As I get it, the Dumbercrat dreamers hang their hopes on the possibility that Republicans will nominate someone equally unelectable. Even if that were true — and it’s not — the electorate will make a change regardless. Most voters will conclude that the Republican could not do worse (a technical impossibility when it comes to Obama) and might even do better, even if they have doubts about the latter. They will give the Republican a chance to succeed, and if he doesn’t, they’ll throw him out next time. But first things first. Make a change in our failing leadership, now. There’s not even one chance in a million that the Republican nominee will be too repugnant to be given an opportunity.

The Democrats also seem to remain optimistic that the nation’s economy might improve, thereby removing an impediment to Obama’s reelection. Actually, if you look and listen closely, Democrat strategists don’t speak so much of a broad-based economic recovery as a modest reduction in unemployment. They seem to presume that a decline of a few percentage points in joblessness will flip Obama’s numbers. They pay rapt attention to each release of employment figures as if the Oracle of Delphi is speaking. That’s dumber than dumb. Our economic funk is so deep and complex that unemployment isn’t even the president’s biggest economic problem.

 Polls that I have been reading suggest that Americans’ economic insecurities include concerns about government deficits, angst about the stock market and retirement security and the decline of the housing market. I think we can all agree that the nation’s debt won’t be paid down, even a little of it, by next November. So even if Obama proposes a balanced budget in January (and he won’t), the accumulated debt of repeated annual deficits will still vex him throughout the campaign. 

 There is a better chance, perhaps in line with Carrey’s optimistic “1 in 100” odds, that the stock market will improve next year. Wall Street, forward-looking as it is, will actually anticipate Obama’s removal and celebrate with a boom in equity values. The problem for Obama is that most of the people who blame Washington for the drubbing their investments took since 2007 have never ventured back into the market. Perhaps they cannot, having lost most of the value in their retirement accounts before selling out at the bottom. When the market recovers, they will simply resent the success of others and brood over past losses. They are the silent wing of the Occupy Wall Street movement that still has to work to eat. They cannot vote to reelect Obama. It would be like affirming their failures. So they will vote for change, or no one at all.

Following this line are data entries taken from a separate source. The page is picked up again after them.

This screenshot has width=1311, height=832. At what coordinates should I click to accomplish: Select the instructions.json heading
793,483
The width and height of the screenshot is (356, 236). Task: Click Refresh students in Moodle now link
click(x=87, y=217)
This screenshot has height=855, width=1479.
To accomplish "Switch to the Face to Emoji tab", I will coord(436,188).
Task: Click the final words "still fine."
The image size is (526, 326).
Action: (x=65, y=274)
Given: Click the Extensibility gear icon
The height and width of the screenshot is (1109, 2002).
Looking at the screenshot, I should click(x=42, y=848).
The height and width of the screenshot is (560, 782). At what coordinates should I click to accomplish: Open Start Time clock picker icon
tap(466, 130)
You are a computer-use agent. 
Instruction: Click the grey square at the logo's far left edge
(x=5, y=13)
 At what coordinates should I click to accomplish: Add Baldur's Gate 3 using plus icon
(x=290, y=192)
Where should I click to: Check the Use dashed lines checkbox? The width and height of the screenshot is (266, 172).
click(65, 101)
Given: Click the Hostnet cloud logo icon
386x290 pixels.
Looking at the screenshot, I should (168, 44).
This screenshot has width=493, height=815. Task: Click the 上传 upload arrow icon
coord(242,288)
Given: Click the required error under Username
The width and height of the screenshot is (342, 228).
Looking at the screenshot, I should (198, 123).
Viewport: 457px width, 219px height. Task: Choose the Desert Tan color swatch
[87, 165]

 The biggest problem in the economy from Obama’s perspective, however, is the housing downturn. An August survey by FICO of a nationwide sampling of banking risk managers found that most foresee little recovery in housing before 2020; and 73 percent anticipate rising foreclosures for five more years. When voters drive to the polls next November, past those “For Sale” signs and foreclosed properties blighting their neighborhoods, they’ll know what to do. You can take that prediction to the bank.

David Hill is a pollster that has worked for Republican candidates and causes since 1984.